Watching the heavily edited and filtered images coming out of Syria at the moment, proved to be a sobering context for Romano Cagnoni's latest exhibition. I've blogged about him before, when he had a small show in London, but this one is a big retrospective at the Palazzo Mediceo (the wonderful former home of the Medici family) in Seravezza. Romano is probably Italy's greatest living photographer and has made his reputation in war zones. He specialised in going in under the radar and reaching the places the authorities didn't want anyone to see.
The result is a narrative record of the terrible things that human beings do to each other. His photographs of Biafra are brilliant, but too horrific for me to reproduce here. He was also in Vietnam and in Croatia and Bosnia when Yugoslavia imploded. His pictures of what was left of Vukovar are particularly shocking.
More recently he's been to Groszny to photograph the conflict in the Chechen Republic.
One of the most interesting things about the exhibition is Romano's commentary on what is, effectively, a record of his life. Under a stunning black and white photo of a room full of men all sitting at separate tables in a bar, he writes that 'men's loneliness is linked with fear. Men fear one another.' And fear leads to war.
And he sees the Chechen guerilla fighters as modern-day Greek heroes like Ulysses.

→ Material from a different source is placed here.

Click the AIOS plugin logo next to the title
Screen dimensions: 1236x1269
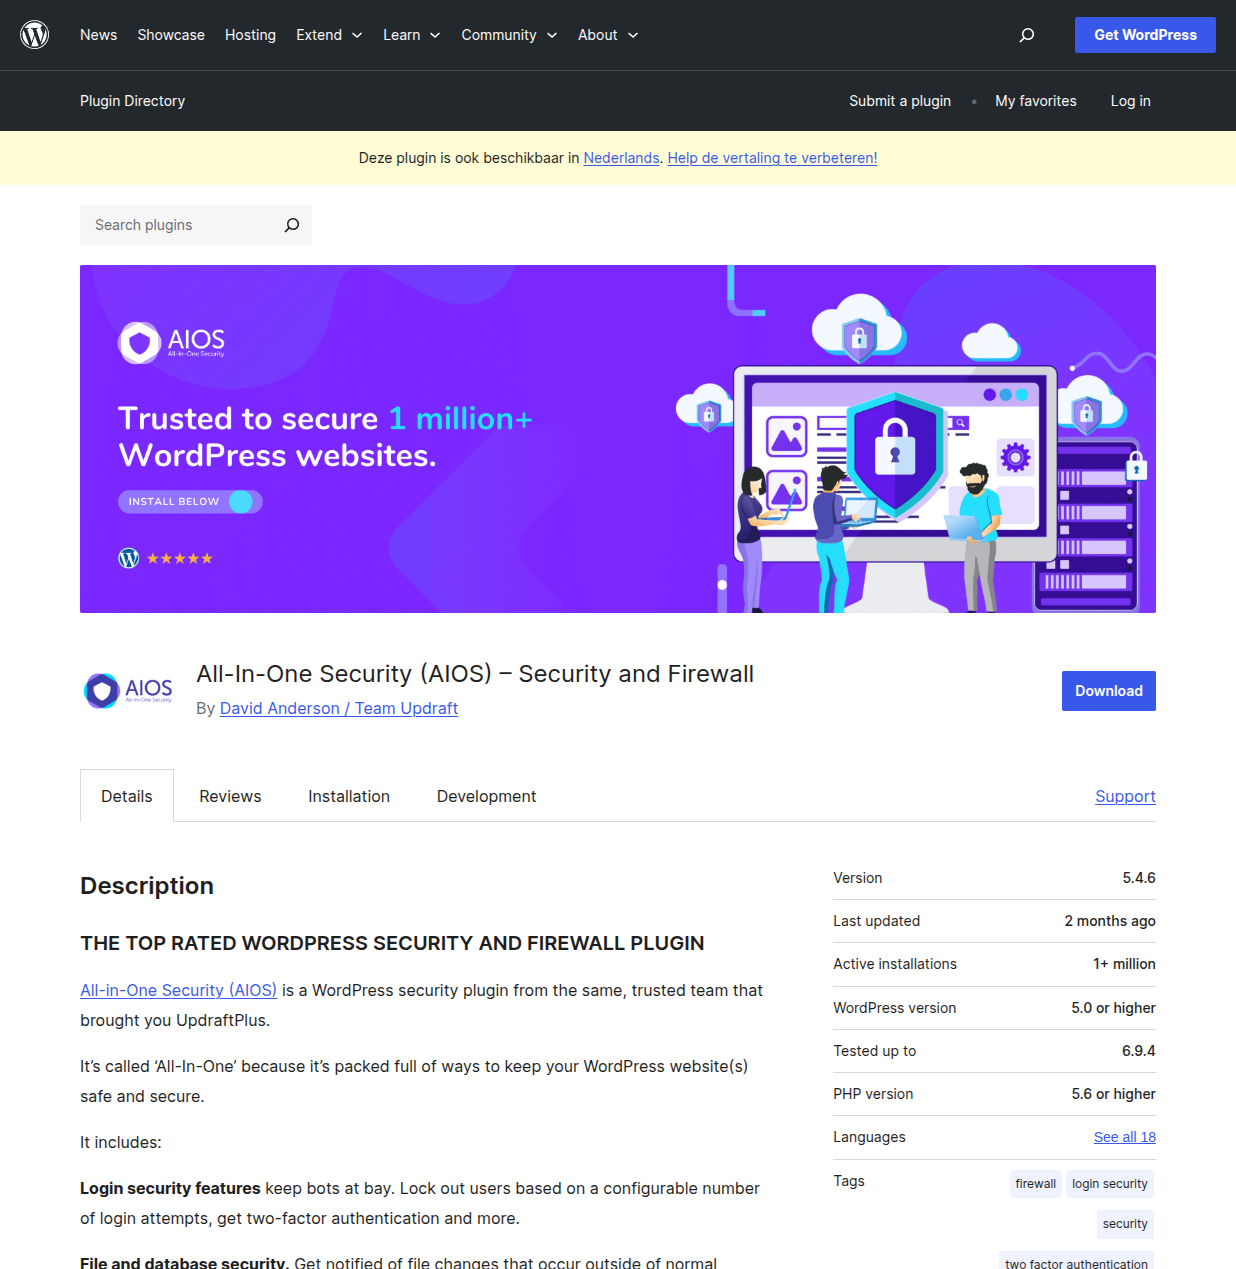(x=127, y=690)
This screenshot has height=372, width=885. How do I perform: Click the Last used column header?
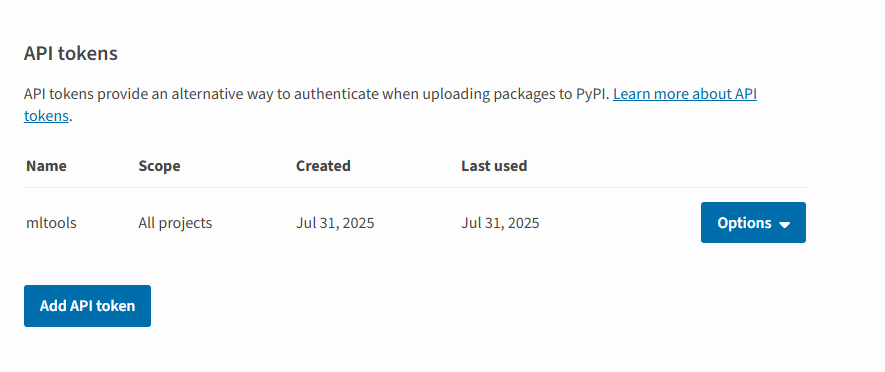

With his recent work he's been experimenting with a large format camera and huge colour prints that use landscape, colour and texture with the dexterity of a painter. I'm afraid my poor little sony pot-shots can't even begin to convey the beauty of these photographs, or the size - the canvases above and below were both life-size.
As a writer, struggling with words, I do envy the amount of narrative that can be conveyed (without any translation) in a single image. This is work of the highest possible calibre. The exhibition lasts until 9th April.